Logistics and conditions

Logistics depended on foraging, local requisition from cities such as Sardis, Ephesus, Miletus, Sinope, Trapezus, and barter with merchants from Phoenicia, Cyprus, Cilicia and Egypt. Seasonal weather across Anatolia, Pontus, and the Thracian Bosporus affected marching speed; supplies were stretched after losses at Cunaxa and betrayals at assembly points overseen by Tissaphernes and Pharnabazus. Medical needs recalled practices seen in texts like Hippocratic Corpus; desertions and recruitment involved contacts with Persian satraps, Lydian notables, and coastal polis governments. Morale was sustained by leaders citing traditions from Sparta, Athens, Thebes, and the ethical narratives of Plato-era thought.

Aftermath and political consequences

The return of the Ten Thousand to Greece—entering through ports like Byzantium and reaching cities including Thessaly, Boeotia, Corinth, and Athens—had immediate political impact: their experience undermined Persian prestige, affected Spartan interventions in Asia Minor, and influenced the policies of rulers such as Artaxerxes II and satraps including Tissaphernes. The saga contributed to shifts preceding the rise of Macedon under Philip II and later Alexander the Great, while altering Greek perceptions of Persian vulnerability and reshaping mercenary employment across the Classical Greece landscape.

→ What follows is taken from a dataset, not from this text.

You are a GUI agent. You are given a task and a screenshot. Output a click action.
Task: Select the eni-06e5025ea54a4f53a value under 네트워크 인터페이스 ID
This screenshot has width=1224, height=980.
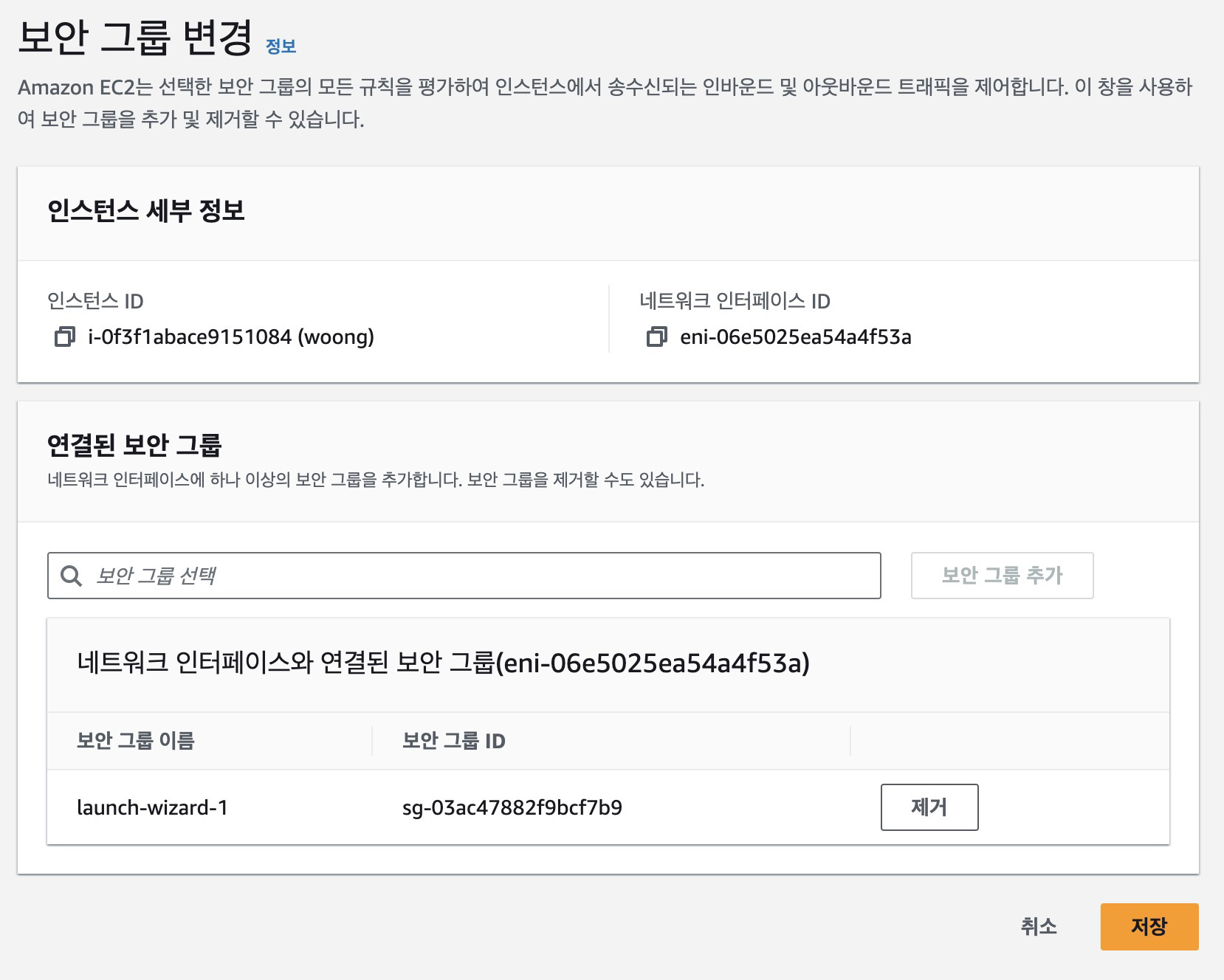796,337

Cultural legacy and historical interpretations

The primary literary account, Xenophon's Anabasis, became a touchstone for later writers and commanders including Plutarch, Arrian, Diodorus Siculus, Herodotus, Thucydides, Polybius, Juvenal, Aelian, Appian, Quintus Curtius Rufus, and influenced modern works about expeditions by Julius Caesar, Napoleon, T.E. Lawrence, Jack London and military theorists such as Carl von Clausewitz and Sun Tzu-interpreters. The march entered classical education curricula in Renaissance and Enlightenment Europe, inspiring translations by figures associated with Cambridge University, Oxford University, Harvard University, École Normale Supérieure, and literary movements including Romanticism and Neoclassicism. Modern historiography debates interpretation among scholars like M. I. Finley, George Cawkwell, Peter Green, Bernard Knox, and John Boardman regarding motives, reliability, and the march's role in the transition from Classical antiquity to the Hellenistic period.